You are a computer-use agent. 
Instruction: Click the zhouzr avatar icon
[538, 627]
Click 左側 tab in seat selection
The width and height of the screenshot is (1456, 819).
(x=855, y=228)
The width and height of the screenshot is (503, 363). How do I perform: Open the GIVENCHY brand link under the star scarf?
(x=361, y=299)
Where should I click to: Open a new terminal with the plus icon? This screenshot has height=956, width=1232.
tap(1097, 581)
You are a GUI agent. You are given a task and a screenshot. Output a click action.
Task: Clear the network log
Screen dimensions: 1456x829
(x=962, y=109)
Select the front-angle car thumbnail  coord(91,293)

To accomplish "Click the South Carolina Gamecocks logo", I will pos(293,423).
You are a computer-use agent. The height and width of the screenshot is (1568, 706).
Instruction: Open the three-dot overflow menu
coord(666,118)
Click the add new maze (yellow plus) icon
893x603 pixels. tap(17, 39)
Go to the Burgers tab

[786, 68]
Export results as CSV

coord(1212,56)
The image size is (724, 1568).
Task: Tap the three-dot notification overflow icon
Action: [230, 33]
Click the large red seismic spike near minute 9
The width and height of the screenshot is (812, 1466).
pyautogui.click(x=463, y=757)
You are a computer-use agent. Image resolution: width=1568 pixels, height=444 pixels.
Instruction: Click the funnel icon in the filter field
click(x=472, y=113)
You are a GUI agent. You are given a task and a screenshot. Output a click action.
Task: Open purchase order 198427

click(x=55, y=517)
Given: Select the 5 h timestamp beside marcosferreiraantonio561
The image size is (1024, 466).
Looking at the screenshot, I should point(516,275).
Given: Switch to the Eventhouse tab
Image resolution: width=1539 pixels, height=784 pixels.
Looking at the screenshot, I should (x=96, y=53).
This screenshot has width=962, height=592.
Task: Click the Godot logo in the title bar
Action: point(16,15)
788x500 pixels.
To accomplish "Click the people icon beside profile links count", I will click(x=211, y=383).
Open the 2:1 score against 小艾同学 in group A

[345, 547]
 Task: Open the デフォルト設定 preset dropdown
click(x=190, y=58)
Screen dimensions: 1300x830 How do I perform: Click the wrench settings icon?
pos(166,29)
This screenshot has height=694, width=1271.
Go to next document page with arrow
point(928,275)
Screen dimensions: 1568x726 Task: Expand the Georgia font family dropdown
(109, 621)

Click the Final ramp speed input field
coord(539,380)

→ REQUIRED ACTION
Restate the data above word for word, omitting nothing.

→ RESULT BELOW
You are a computer-use agent. 
Instruction: Click the zhouzr avatar icon
[538, 627]
Click 左側 tab in seat selection
The width and height of the screenshot is (1456, 819).
(x=855, y=228)
The width and height of the screenshot is (503, 363). How do I perform: Open the GIVENCHY brand link under the star scarf?
(x=361, y=299)
Where should I click to: Open a new terminal with the plus icon? This screenshot has height=956, width=1232.
tap(1097, 581)
You are a GUI agent. You are given a task and a screenshot. Output a click action.
Task: Clear the network log
Screen dimensions: 1456x829
(x=962, y=109)
Select the front-angle car thumbnail  coord(91,293)

To accomplish "Click the South Carolina Gamecocks logo", I will pos(293,423).
You are a computer-use agent. The height and width of the screenshot is (1568, 706).
Instruction: Open the three-dot overflow menu
coord(666,118)
Click the add new maze (yellow plus) icon
893x603 pixels. tap(17, 39)
Go to the Burgers tab

[786, 68]
Export results as CSV

coord(1212,56)
The image size is (724, 1568).
Task: Tap the three-dot notification overflow icon
Action: [230, 33]
Click the large red seismic spike near minute 9
The width and height of the screenshot is (812, 1466).
pyautogui.click(x=463, y=757)
You are a computer-use agent. Image resolution: width=1568 pixels, height=444 pixels.
Instruction: Click the funnel icon in the filter field
click(x=472, y=113)
You are a GUI agent. You are given a task and a screenshot. Output a click action.
Task: Open purchase order 198427

click(x=55, y=517)
Given: Select the 5 h timestamp beside marcosferreiraantonio561
The image size is (1024, 466).
Looking at the screenshot, I should point(516,275).
Given: Switch to the Eventhouse tab
Image resolution: width=1539 pixels, height=784 pixels.
Looking at the screenshot, I should (x=96, y=53).
This screenshot has width=962, height=592.
Task: Click the Godot logo in the title bar
Action: point(16,15)
788x500 pixels.
To accomplish "Click the people icon beside profile links count", I will click(x=211, y=383).
Open the 2:1 score against 小艾同学 in group A

[345, 547]
 Task: Open the デフォルト設定 preset dropdown
click(x=190, y=58)
Screen dimensions: 1300x830 How do I perform: Click the wrench settings icon?
pos(166,29)
This screenshot has height=694, width=1271.
Go to next document page with arrow
point(928,275)
Screen dimensions: 1568x726 Task: Expand the Georgia font family dropdown
(109, 621)

Click the Final ramp speed input field
coord(539,380)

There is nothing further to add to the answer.